Does your estate plan have a Family Limited Partnership?

Families with a high net worth may use a Family Limited Partnership (FLP) as part of their estate plan. This legal structure can be designed to provide three distinct advantages:

  • Tax savings. The owner can have an FLP structured to reduce tax obligations. For example, the FLP may have five different family member owners. The Internal Revenue Service (IRS) would only expect each owner to bear responsibility for a portion of the tax obligation of the asset, as each individual owner would not be able to control distribution of the asset.
  • Control. The creator could also choose to draft the FLP to provide a single owner with control over the asset held in the FLP. This would allow the individual to give away the benefit of the asset while still guiding investment decisions.
  • Asset protection. If drafted wisely, the owner can protect the asset from potential litigation. Examples include lawsuits by creditors or divorce proceedings.

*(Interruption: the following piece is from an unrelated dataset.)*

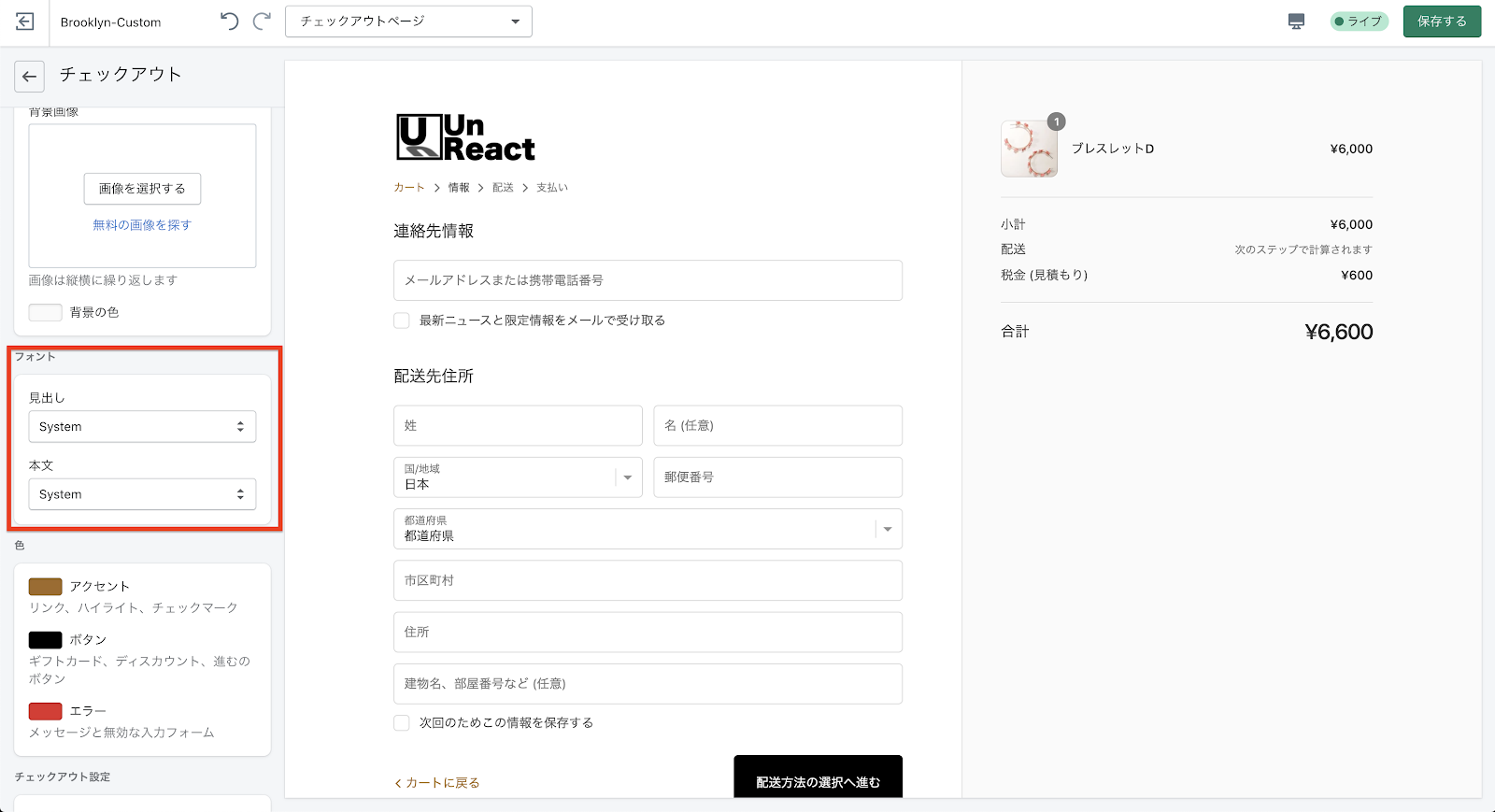The image size is (1495, 812).
Task: Open the 見出し font dropdown
Action: point(142,427)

Although beneficial, these legal tools can be thwarted if proper formalities are not followed. Common examples include commingling the FLP or LLC structure with personal assets and failing to have proper documentation and signatures in place.

How can I better ensure our FLP meets the intended advantages? A regular review of your estate plan can help to better ensure the formalities are in place and the legal structures are serving their purpose. If an error is present, a review can find the problem and you can make the changes needed to better ensure you have the legal structures in place to meet your wishes.